• _Source extract_:

────

[Date Prev][Date Next][Thread Prev][Thread Next][Date Index][Thread Index]
Re: Pattern matching on match-string groups #elisp #question
From: |
Stefan Monnier |
Subject: |
Re: Pattern matching on match-string groups #elisp #question |
Date: |
Sat, 27 Feb 2021 09:39:27 -0500 |
User-agent: |
Gnus/5.13 (Gnus v5.13) Emacs/28.0.50 (gnu/linux) |
>> BTW, I was thinking about making the optimization more conservative, so
>> it only throws away the actual `if` but keeps the computation of the test:
> [...]
>> and it does fix the `pcase-let` problem with your original code.
> Given the trouble I think we can defend not respecting side-effects in
> something as functional as pcase!
Nevertheless, I went ahead with this change (after remembering that
wrapping the code in `ignore` should eliminate the extra warnings).
>> It should macroexpand to something morally equivalent to:
>>
>> (cond ((not (stringp STR)) nil)
>> ((not (string-match "\\(?1:a*\\)" STR)) nil)
>> ((looking-at "^"")
>> (let* ((x1464 (match-string 1 STR)))
>> (let ((FOO x1464)) FOO))))
>
> Oh dear... perhaps we should just go with the intermediate list (or vector)
> and suffer the small allocation penalty? (At least we should treat the case
> of a single variable specially, since no consing would then be necessary.)
It's clearly The Right Thing™.
> My guess is that a vector may be faster than a list if there are more than N
> elements, for some N.
I'll let you benchmark it to determine the N.
> Should we use string-match-p when there are no variables bound in the rx
> clause?
We could. Tho, IIRC currently `string-match-p` is ever so slightly
slower than `string-match` and since we clobber the match data in other
cases, we might as well clobber the match data in this case as well: any
code which presumes the match data isn't affected by some other code
which uses regular expressions is quite confused.
>>> Of course a sufficiently optimising compiler would eliminate the consing!
>> Indeed, and it's not a difficult optimization (at least if you can
>> presume that this data is immutable).
> Right, although we would need some more serious data-flow infrastructure
> first. It would be useful for pattern-matching two or more values at the
> same time.
I don't think it's much more complicated than your current constant
folding: when you see a let-binding of a variable to a *constructor*,
stash that expression in your context as a "partially known constant"
and then do the constant folding when you see a matching *destructor*.

────

Word and element location lines
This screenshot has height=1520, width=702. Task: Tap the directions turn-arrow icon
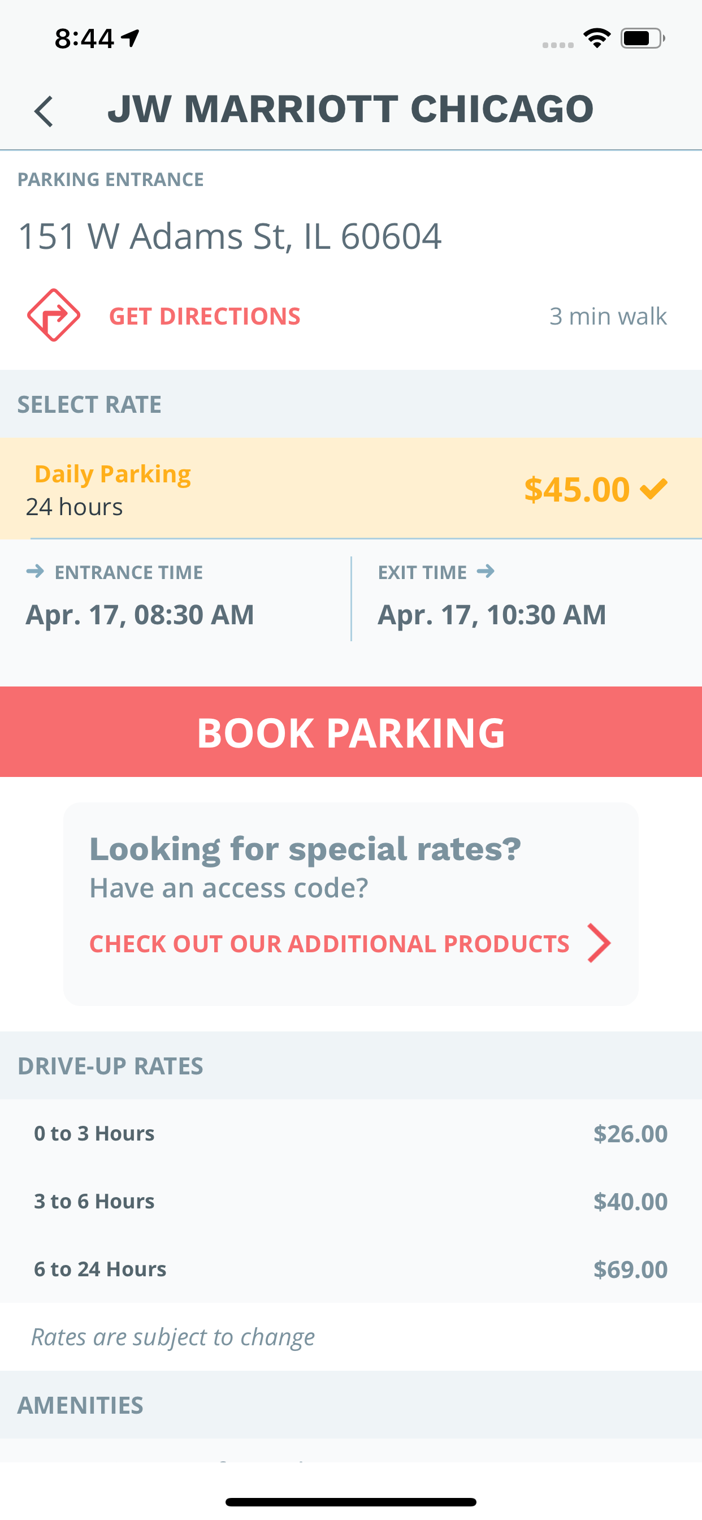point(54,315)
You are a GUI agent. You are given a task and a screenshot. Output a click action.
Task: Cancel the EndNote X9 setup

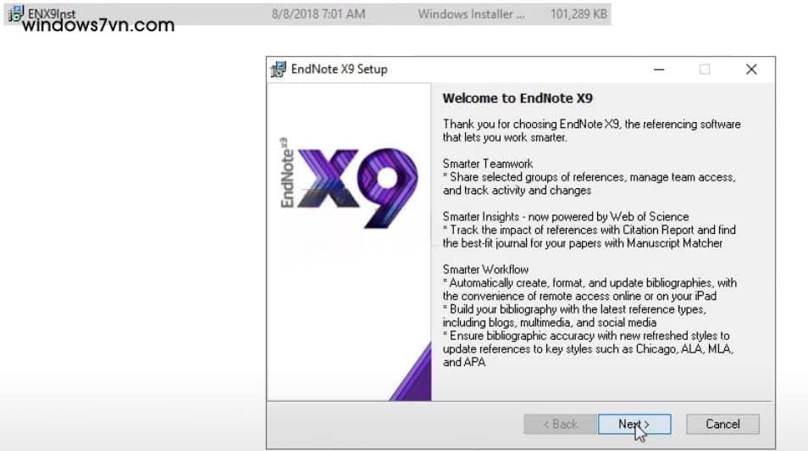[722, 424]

────

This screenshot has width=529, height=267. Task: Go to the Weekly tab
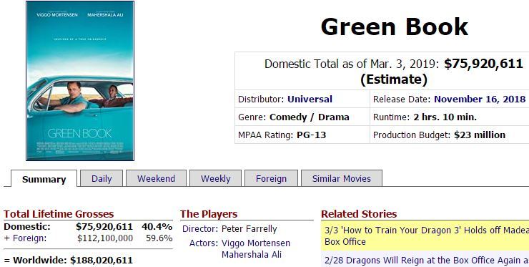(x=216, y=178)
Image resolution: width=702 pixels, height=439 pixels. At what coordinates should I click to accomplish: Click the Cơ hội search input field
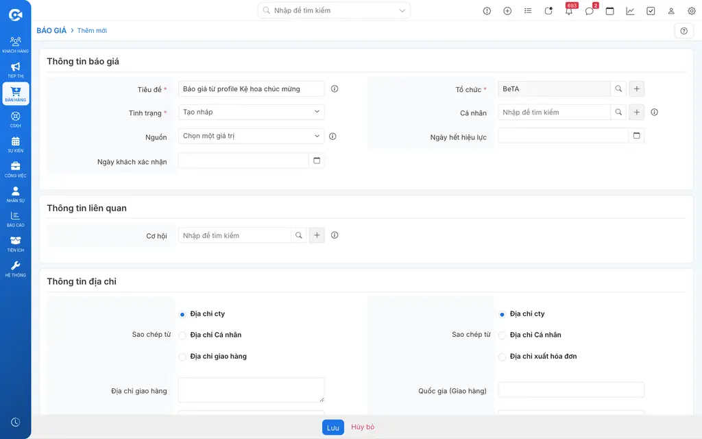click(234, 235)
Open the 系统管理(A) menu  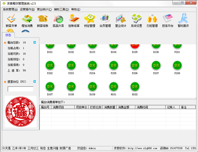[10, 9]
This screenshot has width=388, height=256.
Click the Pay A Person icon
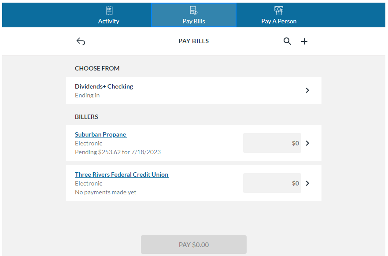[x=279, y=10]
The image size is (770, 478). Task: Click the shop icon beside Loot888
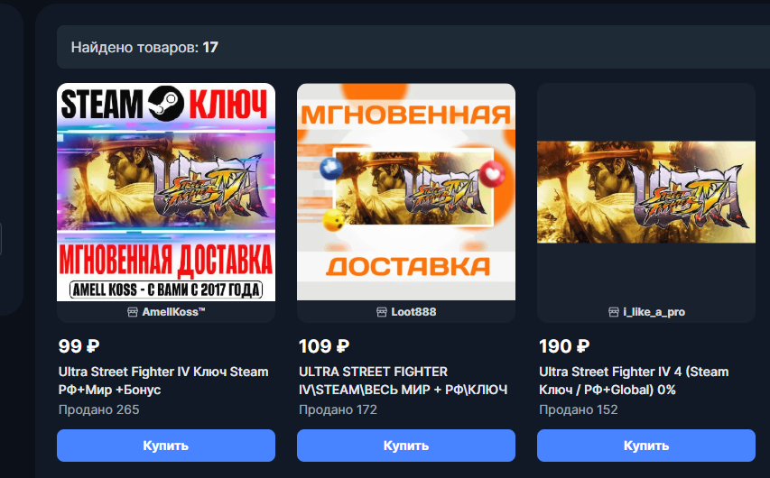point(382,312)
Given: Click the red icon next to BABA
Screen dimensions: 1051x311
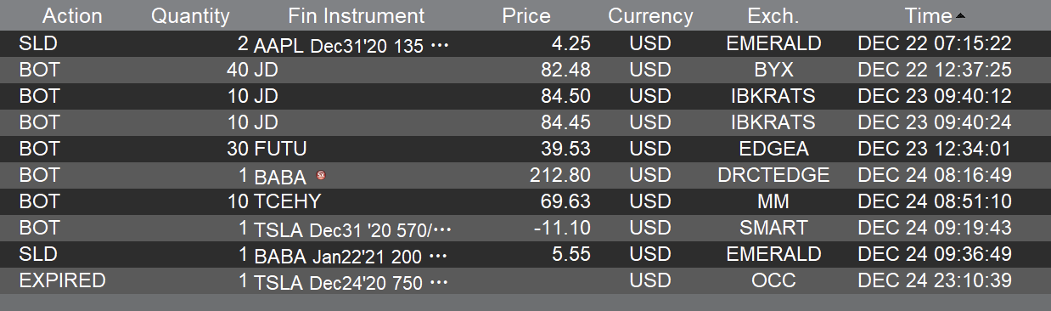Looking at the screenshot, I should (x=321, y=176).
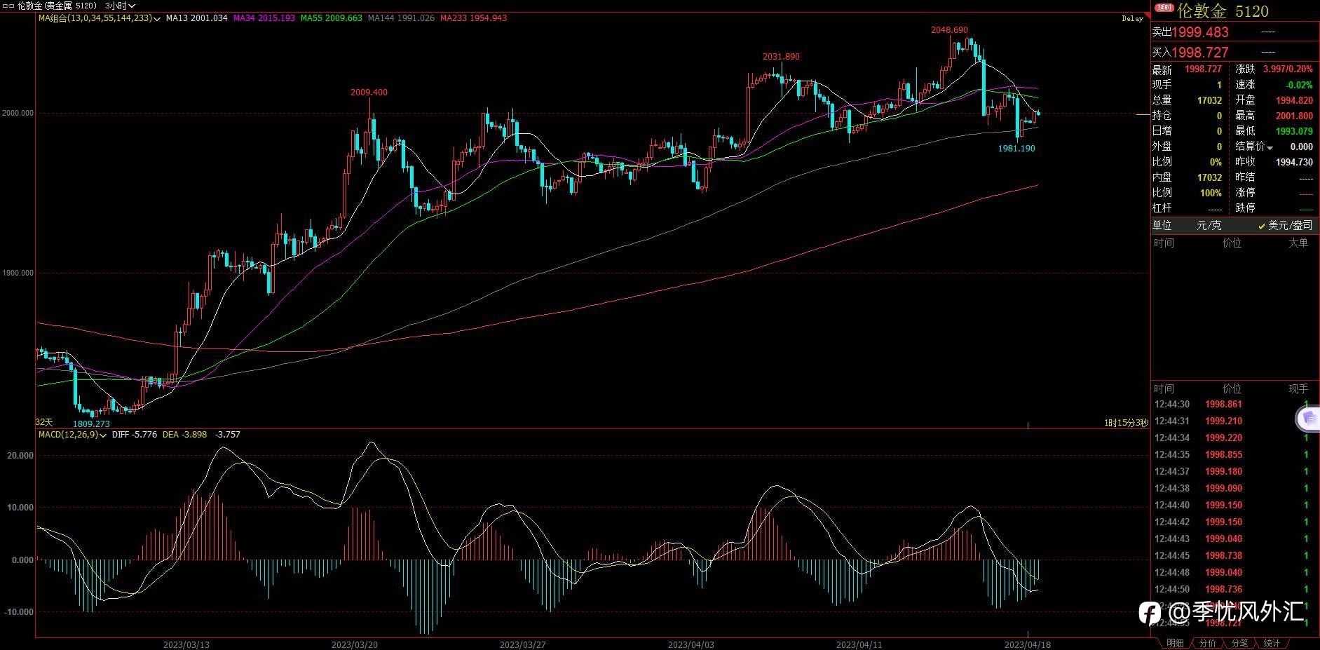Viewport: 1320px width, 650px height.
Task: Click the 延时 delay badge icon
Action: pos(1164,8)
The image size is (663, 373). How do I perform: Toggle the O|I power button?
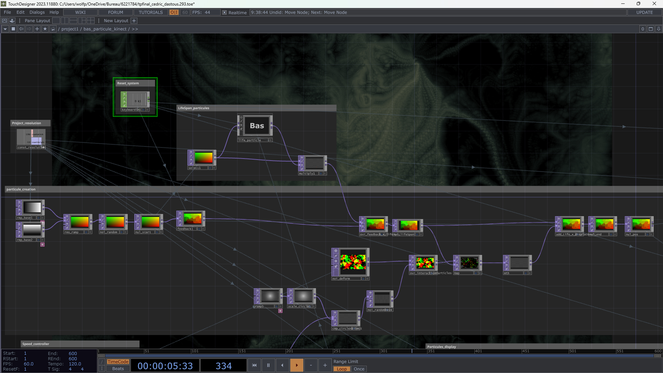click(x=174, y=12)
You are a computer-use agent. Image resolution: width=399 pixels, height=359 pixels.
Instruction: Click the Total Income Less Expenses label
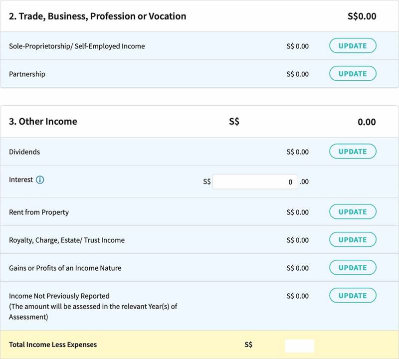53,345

────

• _Goal 1_:
In the pcase thread, which function is described as currently slightly slower than `string-match`?
• _Goal 2_:
Update the passage of the pcase thread from "I'll let you" to "eliminate the consing!", replacing "match data" with "match state".
These lines have no connection to the text.

• _Exercise solution 1_:
`string-match-p`

• _Exercise solution 2_:
I'll let you benchmark it to determine the N.
> Should we use string-match-p when there are no variables bound in the rx
> clause?
We could. Tho, IIRC currently `string-match-p` is ever so slightly
slower than `string-match` and since we clobber the match state in other
cases, we might as well clobber the match state in this case as well: any
code which presumes the match state isn't affected by some other code
which uses regular expressions is quite confused.
>>> Of course a sufficiently optimising compiler would eliminate the consing!